----- SOURCE MATERIAL -----

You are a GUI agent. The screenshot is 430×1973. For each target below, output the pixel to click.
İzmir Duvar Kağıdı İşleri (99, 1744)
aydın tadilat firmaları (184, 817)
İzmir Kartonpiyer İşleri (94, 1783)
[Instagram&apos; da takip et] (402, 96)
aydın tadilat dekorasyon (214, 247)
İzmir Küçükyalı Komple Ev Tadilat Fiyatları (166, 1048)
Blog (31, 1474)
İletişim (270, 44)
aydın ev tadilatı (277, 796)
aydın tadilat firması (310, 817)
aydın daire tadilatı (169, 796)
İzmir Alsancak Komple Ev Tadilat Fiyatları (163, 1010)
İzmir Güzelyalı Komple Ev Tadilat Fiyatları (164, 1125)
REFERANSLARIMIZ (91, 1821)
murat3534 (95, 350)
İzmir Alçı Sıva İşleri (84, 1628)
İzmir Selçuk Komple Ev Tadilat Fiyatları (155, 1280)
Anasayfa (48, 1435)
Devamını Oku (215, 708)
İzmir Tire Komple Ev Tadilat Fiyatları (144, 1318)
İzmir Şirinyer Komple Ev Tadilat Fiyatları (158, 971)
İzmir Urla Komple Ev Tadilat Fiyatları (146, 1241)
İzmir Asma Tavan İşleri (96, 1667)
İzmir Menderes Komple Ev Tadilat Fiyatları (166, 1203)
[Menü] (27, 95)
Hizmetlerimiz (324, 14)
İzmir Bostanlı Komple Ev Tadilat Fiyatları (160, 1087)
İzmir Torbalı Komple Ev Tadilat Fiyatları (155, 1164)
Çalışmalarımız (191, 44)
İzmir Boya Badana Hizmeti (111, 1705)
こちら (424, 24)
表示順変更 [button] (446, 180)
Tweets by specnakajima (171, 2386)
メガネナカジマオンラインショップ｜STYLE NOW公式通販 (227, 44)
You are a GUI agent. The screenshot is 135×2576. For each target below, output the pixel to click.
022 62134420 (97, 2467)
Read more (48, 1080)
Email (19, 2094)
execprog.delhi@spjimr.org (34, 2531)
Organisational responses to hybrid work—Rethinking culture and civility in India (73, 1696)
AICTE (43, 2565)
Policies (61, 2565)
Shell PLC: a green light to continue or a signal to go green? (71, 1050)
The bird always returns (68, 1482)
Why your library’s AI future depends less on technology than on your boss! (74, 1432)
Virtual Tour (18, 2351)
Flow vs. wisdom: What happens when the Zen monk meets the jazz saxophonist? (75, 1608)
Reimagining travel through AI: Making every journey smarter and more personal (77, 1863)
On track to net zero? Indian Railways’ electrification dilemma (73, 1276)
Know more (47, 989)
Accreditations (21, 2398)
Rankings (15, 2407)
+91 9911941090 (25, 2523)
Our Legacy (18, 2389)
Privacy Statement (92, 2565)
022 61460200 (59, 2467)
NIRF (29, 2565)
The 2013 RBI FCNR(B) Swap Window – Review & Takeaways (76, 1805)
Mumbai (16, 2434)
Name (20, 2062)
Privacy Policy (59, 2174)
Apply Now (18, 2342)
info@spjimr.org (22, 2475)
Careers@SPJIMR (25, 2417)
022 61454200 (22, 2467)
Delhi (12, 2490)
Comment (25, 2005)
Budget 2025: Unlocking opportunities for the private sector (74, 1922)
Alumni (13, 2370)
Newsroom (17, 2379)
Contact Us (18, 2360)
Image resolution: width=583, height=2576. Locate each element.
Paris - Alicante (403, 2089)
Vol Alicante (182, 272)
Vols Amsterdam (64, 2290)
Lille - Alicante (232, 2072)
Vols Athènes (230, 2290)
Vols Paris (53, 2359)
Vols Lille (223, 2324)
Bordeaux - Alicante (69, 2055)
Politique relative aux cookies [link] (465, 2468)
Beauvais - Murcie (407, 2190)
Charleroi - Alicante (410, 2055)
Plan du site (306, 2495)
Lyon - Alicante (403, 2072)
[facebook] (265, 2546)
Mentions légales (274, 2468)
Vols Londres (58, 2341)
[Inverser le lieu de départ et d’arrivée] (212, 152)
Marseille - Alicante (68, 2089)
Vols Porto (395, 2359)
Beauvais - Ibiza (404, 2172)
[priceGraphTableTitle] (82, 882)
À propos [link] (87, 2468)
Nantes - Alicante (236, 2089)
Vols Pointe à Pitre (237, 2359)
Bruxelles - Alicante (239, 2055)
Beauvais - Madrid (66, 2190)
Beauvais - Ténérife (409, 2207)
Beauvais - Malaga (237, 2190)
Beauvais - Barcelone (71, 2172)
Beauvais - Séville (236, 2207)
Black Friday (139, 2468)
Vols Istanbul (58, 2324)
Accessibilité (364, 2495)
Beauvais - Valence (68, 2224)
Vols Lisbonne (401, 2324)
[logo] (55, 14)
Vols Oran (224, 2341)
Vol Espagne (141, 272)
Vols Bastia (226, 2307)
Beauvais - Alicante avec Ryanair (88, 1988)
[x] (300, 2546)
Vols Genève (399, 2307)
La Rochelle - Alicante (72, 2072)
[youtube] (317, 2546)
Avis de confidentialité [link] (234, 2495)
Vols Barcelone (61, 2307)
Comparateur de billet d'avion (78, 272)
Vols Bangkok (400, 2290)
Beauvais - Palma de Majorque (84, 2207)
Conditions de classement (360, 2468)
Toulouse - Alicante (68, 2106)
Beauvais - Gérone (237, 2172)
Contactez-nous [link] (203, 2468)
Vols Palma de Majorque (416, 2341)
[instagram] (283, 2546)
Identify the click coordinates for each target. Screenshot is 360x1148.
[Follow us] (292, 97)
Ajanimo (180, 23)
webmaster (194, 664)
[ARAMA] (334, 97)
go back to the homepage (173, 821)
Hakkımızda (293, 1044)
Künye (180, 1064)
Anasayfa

-----

In the records above, how many lines hold the string "output"? Give the number only.

__EXPECTED ANSWER__: 2